View attachment 301965
It doesn't say "prevent infection" there. That text says "preventing COVID-19". These are two different, distinct states: you can get infected, you might then go on to develop the disease COVID-19.
 
It’s just, so many people I know or friends know have covid right now and all of those people have been vaccinated some twice some 3 times. That’s all, it seems to prevent severe disease but not infection. If it reduces chances of infection it seems it’s not by a significant amount.
From what I've read, however confident you were feeling with 2 jabs Vs Delta is about where you should be feeling with 3 jabs Vs Omicron. At least defined by levels of protection in the person- not of course Vs the amount of virus floating round society, which is probably higher at the moment.

No doubt all of the above is wither wrong, unproven or based on small studies, but it'll do for me. :thumbs:
 
From what I've read, however confident you were feeling with 2 jabs Vs Delta is about where you should be feeling with 3 jabs Vs Omicron. At least defined by levels of protection in the person- not of course Vs the amount of virus floating round society, which is probably higher at the moment.

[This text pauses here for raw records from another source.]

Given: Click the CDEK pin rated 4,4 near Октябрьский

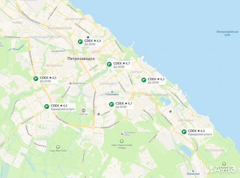Looking at the screenshot, I should tap(80, 41).
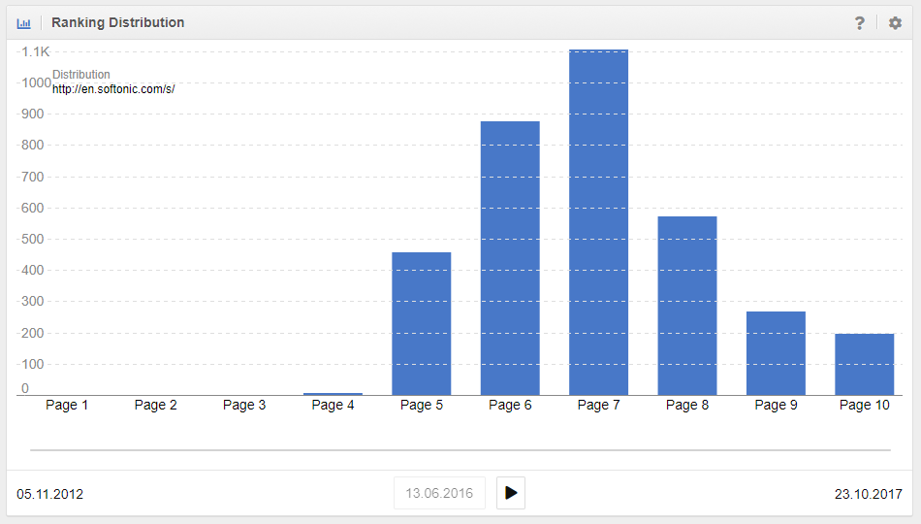
Task: Click the bar chart icon beside title
Action: (24, 23)
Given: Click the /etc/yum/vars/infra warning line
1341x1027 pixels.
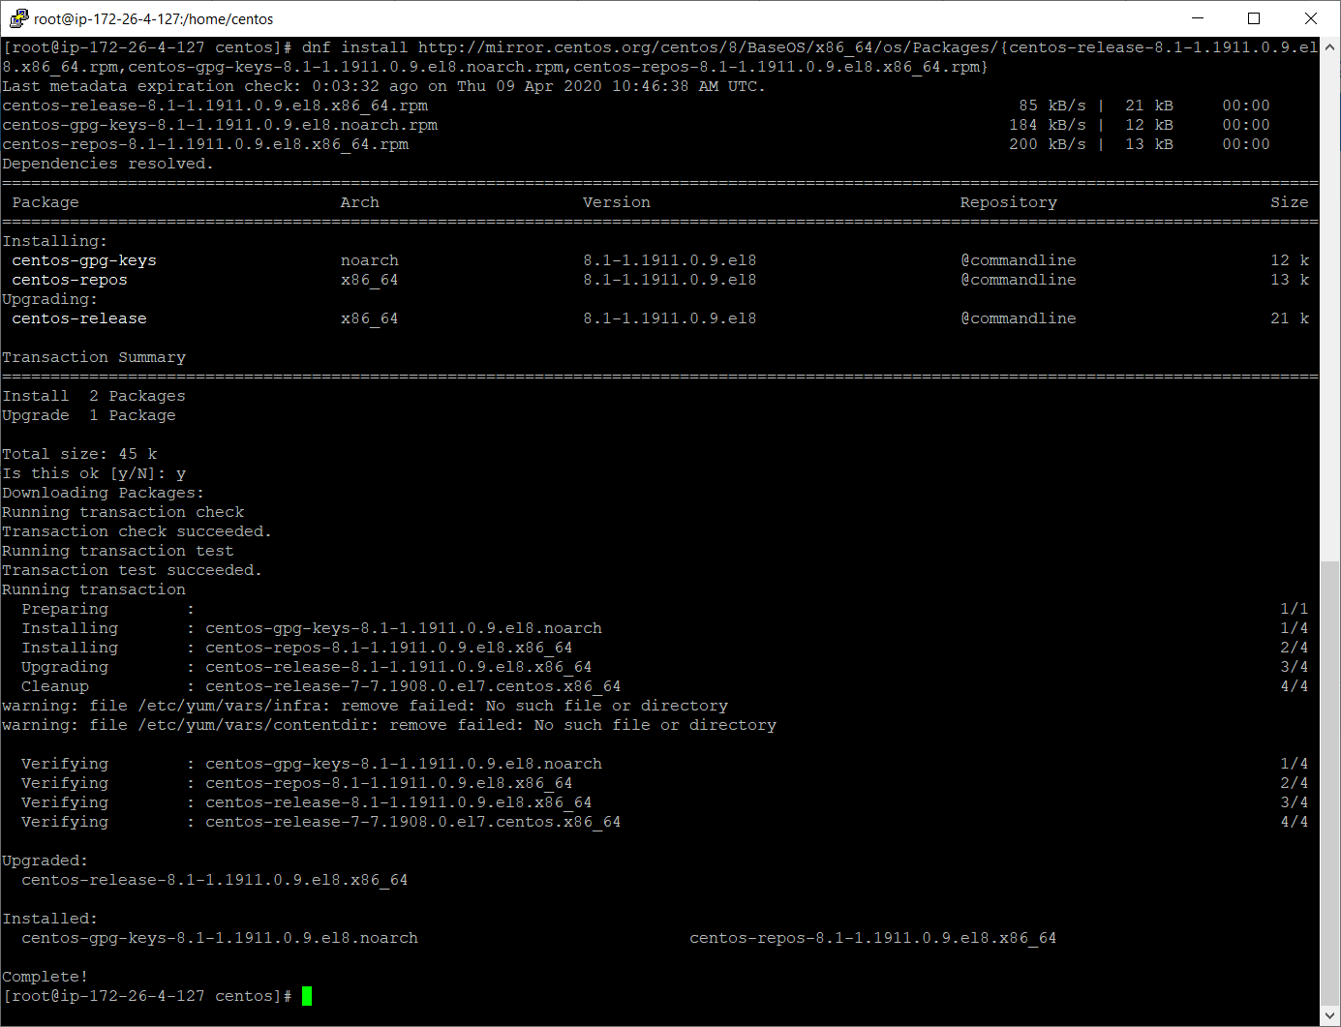Looking at the screenshot, I should 364,706.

No doubt all of the above is wither wrong, unproven or based on small studies, but it'll do for me. :thumbs:
I'd slightly modify that to "2 jabs vs Delta after quite some time for waning to set in". So not the same confidence as when at the peak of 2 dose protection against Delta. Plus authorities probably tended to overplay the power of vaccines against Delta in the first place. And as you indicate this early estimate could yet end up quite wide of the mark.
 
I'd slightly modify that to "2 jabs vs Delta after quite some time for waning to set in". So not the same confidence as when at the peak of 2 dose protection. And as you indicate this early estimate could yet end up quite wide of the mark.
And of course whilst it's useful to think about individual risk, it's better to think about issues of public health. Ideally, it would be good if the government could manage to think in those terms as well.
 
Also it still does my head in that there is a conflict between messages in the press, often from hospital workers, and the data we get to see.

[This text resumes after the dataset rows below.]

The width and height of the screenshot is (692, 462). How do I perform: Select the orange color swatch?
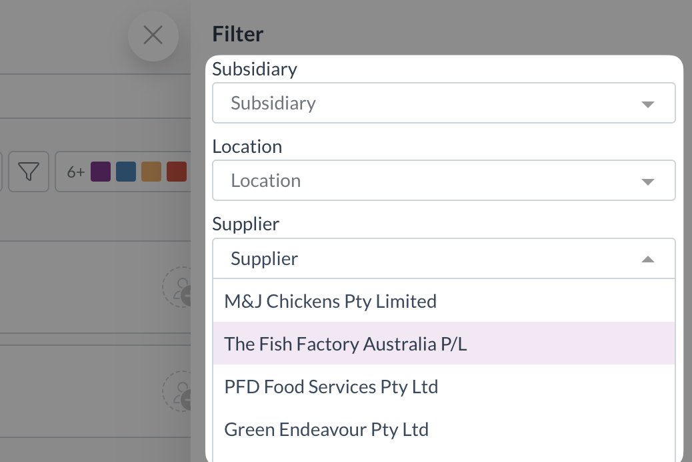pos(151,172)
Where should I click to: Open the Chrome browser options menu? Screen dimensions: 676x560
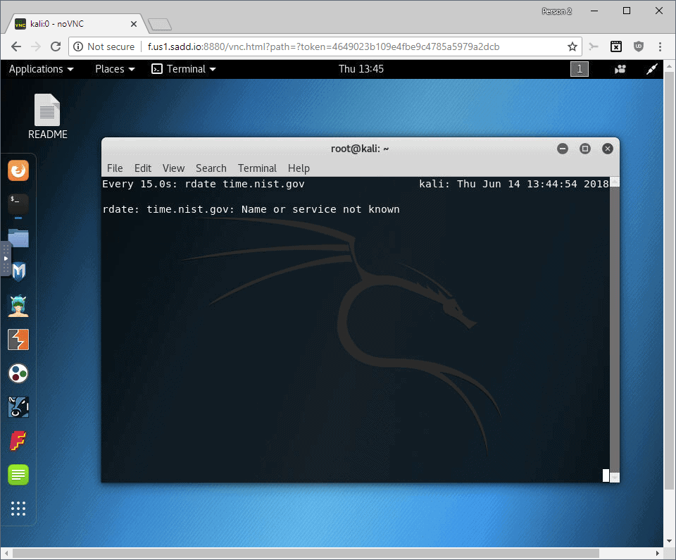coord(660,46)
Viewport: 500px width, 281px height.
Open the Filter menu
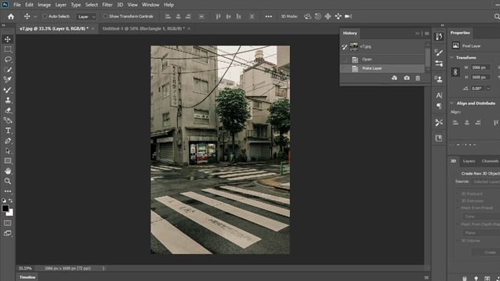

Its really very understandable that the emphasis was on the benefit of vaccines, and trying to encourage people to get them, and not to create defeatism about the effectiveness of vaccines. But this has led to a situation where hospital workers keep describing a situation where most of the people they are seeing seriously ill in hospital are unvaccinated. But the data I keep posting tells a different, more nuanced story. The data I can see is not the whole picture either, but I still think there have been some counterproductive impressions created by this simplistic messaging.

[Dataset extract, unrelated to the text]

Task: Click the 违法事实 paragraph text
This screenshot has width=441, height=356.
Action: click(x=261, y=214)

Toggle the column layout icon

I'm not going to post any tables from the data I am on about yet again, I've done so way too often already, but the sort of thing I mean is on pages 36-38 of this document. The press hardly ever talk about it, and when they do they will mostly use versions of the data that over the population rates rather than the absoute number of patients and deaths.

 
It’s just, so many people I know or friends know have covid right now and all of those people have been vaccinated some twice some 3 times. That’s all, it seems to prevent severe disease but not infection. If it reduces chances of infection it seems it’s not by a significant amount.
It reduces the chances of infection compared to what they would have been without vaccination, but not to zero, so if people who have been vaccinated continue to mix with people who may have it while not taking other measures, it's not surprising that significant numbers are still catching and spreading it.
 
It doesn't say "prevent infection" there. That text says "preventing COVID-19". These are two different, distinct states: you can get infected, you might then go on to develop the disease COVID-19.

This gets lost because the media tends to only bang on about COVID-19, which as you say is the disease, caused by the SARS-CoV 2 virus.